The American Physical Society’s Forum on Education, which I presently chair, publishes a newsletter three times per year that includes research and position articles in addition to announcements. The Spring 2014 issue, which was recently released, features articles on online learning in physics. As chair, I have the opportunity to write a “Chair’s Letter” that leads off the issue. For this issue, I chose to give my take on online learning in K-12 physics – and here it is:
If you want to know what educational policy-makers and thought leaders think is hot in physics education, start with this lead from the December 5 issue of the New York Times:
To ease the way for students grappling with certain key concepts, professors at Davidson College in North Carolina will design online lessons for high school students in Advanced Placement courses in calculus, physics and macroeconomics and make them widely available through the College Board and edX, a nonprofit online education venture.
Given the tremendous work that the Davidson Physics faculty has done over the years in using technology to improve physics learning, we can all have confidence that the product of this initiative will be cutting-edge and will benefit the high school students who use it. But as this issue of the Forum on Education newsletter illustrates, the Davidson faculty has plenty of company in making important advances in the uses of technology for improving student learning, both in physical classroom and virtual environments.
There are particularly important challenges for the developers of virtual learning environments to overcome. Those of us who work in SCALE-UP classrooms and similar environments understand the power of interactions among students and between students and faculty for promoting learning. It is difficult to imagine an effective virtual environment that doesn’t somehow replace those in-person social interactions with equivalently intense interactions between real human students and faculty over some medium like the internet. If you accept that, then you also realize that virtual learning environments will not replace highly qualified physics instructors. But they will allow students in remote locations like small rural communities to have access to high quality physics instruction.
All of which is to say that virtual physics courses will never “solve” the high school physics teacher shortage, as some policy-makers hope they will. Last year, one state legislator in Florida repeatedly talked about allowing students to earn their physics credits by watching Walter Lewin’s entertaining lectures. If only it were that easy to learn physics! But of course, MIT doesn’t teach physics to its own students that way (the subject of another New York Times article, this one from January 12, 2009). Lewin himself emphasized the importance of other aspects of learning (like labs!) in a comment on the New York Times “Room for Debate” feature in May of 2012.

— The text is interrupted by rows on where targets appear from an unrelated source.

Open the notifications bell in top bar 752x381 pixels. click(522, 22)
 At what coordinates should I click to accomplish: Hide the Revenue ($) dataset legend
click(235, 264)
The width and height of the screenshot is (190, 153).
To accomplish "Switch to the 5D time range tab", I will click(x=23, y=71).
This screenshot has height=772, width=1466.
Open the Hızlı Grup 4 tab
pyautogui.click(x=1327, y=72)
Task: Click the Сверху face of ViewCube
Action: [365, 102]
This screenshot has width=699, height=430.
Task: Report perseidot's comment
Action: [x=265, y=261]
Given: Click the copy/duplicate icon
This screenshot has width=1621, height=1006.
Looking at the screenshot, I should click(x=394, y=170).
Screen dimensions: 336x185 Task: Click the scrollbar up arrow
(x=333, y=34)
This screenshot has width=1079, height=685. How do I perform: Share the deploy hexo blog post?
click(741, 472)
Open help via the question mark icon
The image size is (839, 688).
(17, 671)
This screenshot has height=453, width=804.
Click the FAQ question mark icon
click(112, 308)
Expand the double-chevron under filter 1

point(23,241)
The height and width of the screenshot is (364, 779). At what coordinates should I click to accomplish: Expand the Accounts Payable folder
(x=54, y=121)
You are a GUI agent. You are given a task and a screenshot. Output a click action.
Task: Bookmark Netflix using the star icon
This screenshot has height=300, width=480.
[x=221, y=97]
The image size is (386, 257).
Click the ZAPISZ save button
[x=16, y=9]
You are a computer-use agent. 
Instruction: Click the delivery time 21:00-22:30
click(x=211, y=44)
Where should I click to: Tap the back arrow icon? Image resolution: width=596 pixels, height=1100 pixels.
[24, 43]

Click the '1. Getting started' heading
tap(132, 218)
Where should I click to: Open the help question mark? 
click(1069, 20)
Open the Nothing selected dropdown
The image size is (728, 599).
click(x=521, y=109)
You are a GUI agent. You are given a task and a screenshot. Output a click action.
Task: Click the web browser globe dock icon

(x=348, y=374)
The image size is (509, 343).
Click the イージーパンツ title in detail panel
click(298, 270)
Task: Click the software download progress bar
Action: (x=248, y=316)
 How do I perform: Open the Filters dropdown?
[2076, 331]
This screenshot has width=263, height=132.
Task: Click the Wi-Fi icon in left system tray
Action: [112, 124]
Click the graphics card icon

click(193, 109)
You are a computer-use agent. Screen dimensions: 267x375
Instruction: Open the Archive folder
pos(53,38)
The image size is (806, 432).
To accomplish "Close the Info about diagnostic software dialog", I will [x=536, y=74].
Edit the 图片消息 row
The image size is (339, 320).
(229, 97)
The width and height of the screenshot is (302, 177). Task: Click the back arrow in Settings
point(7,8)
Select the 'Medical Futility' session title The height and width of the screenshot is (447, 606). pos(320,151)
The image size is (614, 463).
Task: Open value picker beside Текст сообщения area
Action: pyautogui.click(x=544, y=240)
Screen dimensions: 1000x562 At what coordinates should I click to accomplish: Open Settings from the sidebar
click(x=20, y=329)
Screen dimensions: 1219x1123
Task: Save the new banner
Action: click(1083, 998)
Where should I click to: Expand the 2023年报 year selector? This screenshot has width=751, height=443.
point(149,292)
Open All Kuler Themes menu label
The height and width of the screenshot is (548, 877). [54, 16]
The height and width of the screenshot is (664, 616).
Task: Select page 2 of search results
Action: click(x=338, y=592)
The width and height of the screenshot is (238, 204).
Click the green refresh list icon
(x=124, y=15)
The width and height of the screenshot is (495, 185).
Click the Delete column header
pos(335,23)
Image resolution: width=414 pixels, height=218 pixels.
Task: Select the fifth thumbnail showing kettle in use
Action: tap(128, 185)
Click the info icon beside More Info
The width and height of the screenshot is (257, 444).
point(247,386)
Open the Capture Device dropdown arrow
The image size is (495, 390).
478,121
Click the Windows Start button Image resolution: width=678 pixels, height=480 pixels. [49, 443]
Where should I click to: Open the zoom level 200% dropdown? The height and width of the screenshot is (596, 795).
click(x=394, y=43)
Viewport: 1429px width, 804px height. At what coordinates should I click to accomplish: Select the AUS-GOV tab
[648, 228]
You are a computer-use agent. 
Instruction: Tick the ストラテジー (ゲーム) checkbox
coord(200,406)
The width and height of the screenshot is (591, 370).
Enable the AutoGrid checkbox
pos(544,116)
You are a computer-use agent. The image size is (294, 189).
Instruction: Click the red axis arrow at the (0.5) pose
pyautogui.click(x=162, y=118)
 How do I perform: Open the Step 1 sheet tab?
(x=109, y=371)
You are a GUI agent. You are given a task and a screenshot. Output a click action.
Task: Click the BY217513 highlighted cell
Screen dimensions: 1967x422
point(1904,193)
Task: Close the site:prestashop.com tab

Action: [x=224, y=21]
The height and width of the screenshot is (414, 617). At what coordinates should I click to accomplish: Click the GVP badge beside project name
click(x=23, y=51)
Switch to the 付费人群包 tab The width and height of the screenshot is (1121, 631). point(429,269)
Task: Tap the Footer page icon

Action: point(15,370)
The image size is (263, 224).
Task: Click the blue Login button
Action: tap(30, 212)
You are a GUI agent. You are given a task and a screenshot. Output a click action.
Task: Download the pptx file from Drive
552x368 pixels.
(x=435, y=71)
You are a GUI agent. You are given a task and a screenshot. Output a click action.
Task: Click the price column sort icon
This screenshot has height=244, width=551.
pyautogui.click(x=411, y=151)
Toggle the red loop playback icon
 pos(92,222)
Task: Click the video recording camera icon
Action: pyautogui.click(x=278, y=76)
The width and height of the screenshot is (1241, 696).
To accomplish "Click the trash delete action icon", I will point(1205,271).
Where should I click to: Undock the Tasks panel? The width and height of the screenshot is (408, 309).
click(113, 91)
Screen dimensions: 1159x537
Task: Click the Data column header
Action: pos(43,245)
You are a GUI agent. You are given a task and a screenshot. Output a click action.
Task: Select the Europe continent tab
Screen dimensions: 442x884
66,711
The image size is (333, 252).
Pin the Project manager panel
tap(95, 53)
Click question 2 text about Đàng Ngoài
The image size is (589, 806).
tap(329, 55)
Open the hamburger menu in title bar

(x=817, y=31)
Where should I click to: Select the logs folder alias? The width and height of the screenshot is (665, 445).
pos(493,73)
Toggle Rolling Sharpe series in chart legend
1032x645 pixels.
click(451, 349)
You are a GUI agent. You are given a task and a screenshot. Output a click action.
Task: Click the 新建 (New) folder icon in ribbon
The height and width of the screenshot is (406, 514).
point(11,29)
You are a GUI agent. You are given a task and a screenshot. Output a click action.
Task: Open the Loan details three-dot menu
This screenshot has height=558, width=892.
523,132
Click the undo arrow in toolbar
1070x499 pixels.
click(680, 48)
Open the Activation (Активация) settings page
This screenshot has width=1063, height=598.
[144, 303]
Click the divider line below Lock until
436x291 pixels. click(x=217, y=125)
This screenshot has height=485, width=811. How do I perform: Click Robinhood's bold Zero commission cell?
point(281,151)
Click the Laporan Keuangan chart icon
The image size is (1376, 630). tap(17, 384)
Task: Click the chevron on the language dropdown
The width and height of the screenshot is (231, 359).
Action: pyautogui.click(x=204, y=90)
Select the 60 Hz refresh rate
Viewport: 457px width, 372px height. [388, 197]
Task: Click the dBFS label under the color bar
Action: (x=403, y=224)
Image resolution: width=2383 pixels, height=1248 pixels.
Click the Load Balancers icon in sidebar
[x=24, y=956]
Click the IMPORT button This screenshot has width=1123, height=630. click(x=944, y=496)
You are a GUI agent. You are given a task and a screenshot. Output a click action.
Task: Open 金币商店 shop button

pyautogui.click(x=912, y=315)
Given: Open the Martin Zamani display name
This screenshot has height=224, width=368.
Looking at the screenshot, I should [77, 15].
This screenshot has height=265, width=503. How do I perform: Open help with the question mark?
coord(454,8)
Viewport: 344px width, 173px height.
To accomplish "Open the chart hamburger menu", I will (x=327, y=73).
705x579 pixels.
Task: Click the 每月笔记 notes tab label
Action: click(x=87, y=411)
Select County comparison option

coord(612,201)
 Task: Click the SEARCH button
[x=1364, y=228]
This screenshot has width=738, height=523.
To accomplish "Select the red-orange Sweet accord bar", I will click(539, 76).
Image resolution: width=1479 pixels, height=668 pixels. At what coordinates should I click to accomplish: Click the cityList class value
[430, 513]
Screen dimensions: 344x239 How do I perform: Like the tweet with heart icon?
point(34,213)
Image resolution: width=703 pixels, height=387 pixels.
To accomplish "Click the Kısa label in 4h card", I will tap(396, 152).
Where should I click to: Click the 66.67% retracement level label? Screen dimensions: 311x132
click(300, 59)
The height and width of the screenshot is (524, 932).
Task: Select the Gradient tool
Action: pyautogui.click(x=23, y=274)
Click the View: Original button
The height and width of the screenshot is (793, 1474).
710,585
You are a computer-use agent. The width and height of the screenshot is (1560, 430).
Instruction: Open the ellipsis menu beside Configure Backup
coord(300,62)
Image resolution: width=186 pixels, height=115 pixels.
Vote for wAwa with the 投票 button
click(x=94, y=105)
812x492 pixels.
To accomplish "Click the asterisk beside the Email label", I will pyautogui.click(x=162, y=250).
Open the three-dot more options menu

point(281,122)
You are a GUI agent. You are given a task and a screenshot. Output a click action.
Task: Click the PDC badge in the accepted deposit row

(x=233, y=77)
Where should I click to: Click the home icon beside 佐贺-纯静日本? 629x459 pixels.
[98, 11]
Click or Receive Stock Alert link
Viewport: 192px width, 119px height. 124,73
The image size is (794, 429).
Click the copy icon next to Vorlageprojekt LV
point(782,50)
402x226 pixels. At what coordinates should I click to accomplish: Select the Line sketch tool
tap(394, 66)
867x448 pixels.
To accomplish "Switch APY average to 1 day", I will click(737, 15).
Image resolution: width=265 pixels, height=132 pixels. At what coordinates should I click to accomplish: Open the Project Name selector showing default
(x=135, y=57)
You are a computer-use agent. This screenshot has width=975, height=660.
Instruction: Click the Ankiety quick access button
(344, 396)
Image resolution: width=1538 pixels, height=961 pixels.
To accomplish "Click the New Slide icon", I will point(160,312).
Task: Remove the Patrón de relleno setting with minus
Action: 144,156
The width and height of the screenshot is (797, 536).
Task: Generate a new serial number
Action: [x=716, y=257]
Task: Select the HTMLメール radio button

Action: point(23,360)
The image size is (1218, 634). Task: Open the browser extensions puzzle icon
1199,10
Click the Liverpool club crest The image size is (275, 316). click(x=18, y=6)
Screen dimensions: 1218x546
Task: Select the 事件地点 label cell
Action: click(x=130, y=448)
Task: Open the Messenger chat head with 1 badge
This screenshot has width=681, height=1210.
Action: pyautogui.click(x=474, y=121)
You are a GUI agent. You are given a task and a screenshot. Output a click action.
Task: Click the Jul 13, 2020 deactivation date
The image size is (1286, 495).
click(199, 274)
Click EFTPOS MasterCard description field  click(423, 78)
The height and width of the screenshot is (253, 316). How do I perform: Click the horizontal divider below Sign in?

Nevertheless, I’ve been told over and over again by my own state’s policy-makers (giving a list here would only get me into more trouble) that virtual physics will solve the state’s physics teacher shortage. This is fueled in part by the standard desire for a cheap and easy solution to an instructional problem in what is generally considered to be a low-priority subject. But the certainty that virtual learning will solve the physics teaching problem is also the result of a deep-seated ignorance about how students learn science. One of the difficult tasks the community of physics educators has before it is leading our leaders to an understanding of how students learn science. Reading a textbook doesn’t do it. Watching a video of an entertaining lecturer doesn’t do it (even if it’s Walter Lewin). Learning happens when a group of students and a passionate instructor invest in the hard work of making measurements (physical or virtual) and use the results of those measurements to help each other along the rocky road to understanding a new concept. For most of us, there are no shortcuts.